Travail à faire.
• a. Traduisez en anglais cette phrase de l'article sur la chicorée : « Ce renouveau, elle le doit au moins autant à ses qualités intrinsèques qu'à sa ressemblance avec le café. »
• b. D'après l'article sur la chicorée, combien d'agriculteurs perpétuent la culture de cette racine ?
• c. Poursuivez l'article sur la chicorée à la suite de sa dernière phrase.

::: Extrait du document :::

Face au café du Sud, la chicorée du Nord ne désarme pas

Quelque 250 agriculteurs Ch’tis perpétuent la culture d’une racine sans caféine mais pas sans inuline, aux vertus nutritionnelles et aux usages régulièrement revisités, au bilan carbone excitant et qui, en tant que boisson chaude, n’a rien à envier au café. Sauf sa part de marché. Encore que…

Ne la traitez plus jamais de succédané, ou pire, d’ersatz de café. Cela ne lui rend pas justice et cela réveille de mauvais souvenirs (1). Alors, certes, la chicorée a bien fait office de café de remplacement à l’occasion de diverses pénuries. Mais aujourd’hui, elle devient tendance, sa consommation croit, y compris hors domicile (20 % des CHR proposent désormais des alternatives à base de chicorée). Ce renouveau, elle le doit au moins autant à ses qualités intrinsèques qu’à sa ressemblance avec le café.

« Pareille mais différente »

Côté ressemblance avec le café, on trouve bien sûr sa couleur, son amertume, et son côté « boisson chaude réconfortante ». On peut la préparer en infusion filtre, sous pression (y compris dans des machines à capsules), en poudre instantanée, avec ou sans lait, avec ou sans sucre.

::: Extrait de données :::

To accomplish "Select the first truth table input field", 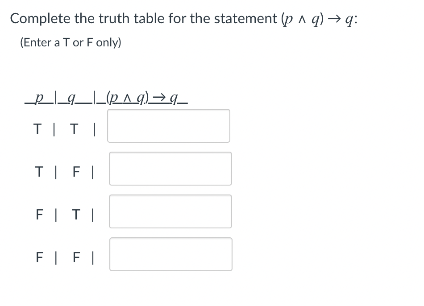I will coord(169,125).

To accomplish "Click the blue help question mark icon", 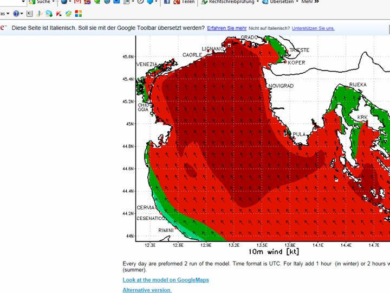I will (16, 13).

:::

Corrigé de l'exercice.
• a. It owes this revival at least as much to its intrinsic qualities as to its resemblance to coffee.

• b. Quelque 250 agriculteurs ch'tis.

• c.
Côté qualités intrinsèques, la liste a de l’allure : une culture et une transformation 100 % françaises et donc un bilan carbone bien meilleur que celui du café (2) ; une absence de caféine et de tout autre excitant qui lui permet d’être consommée par tout le monde, à toute heure ; une teneur intéressante en une fibre soluble, l’inuline, aux propriétés bénéfiques pour l’intestin ; sans oublier un prix inférieur au café, dont les cours s’envolent notamment parce que sa culture est mise à mal par le réchauffement climatique.

« La chicorée coche toutes les cases pour être une production d’avenir » assure Agnès Lutun, directrice de l’entreprise Chicorée du nord, torréfacteur historique de chicorée situé à Oye-Plage (62). Même écho du côté de Leroux, leader européen et 2e acteur mondial de la chicorée, basé à Orchies (59) : « Il existe aujourd’hui un renouveau de la chicorée, une bonne dynamique avec de nouveaux produits », selon Elise Bastien, chargée de communication de l’entreprise.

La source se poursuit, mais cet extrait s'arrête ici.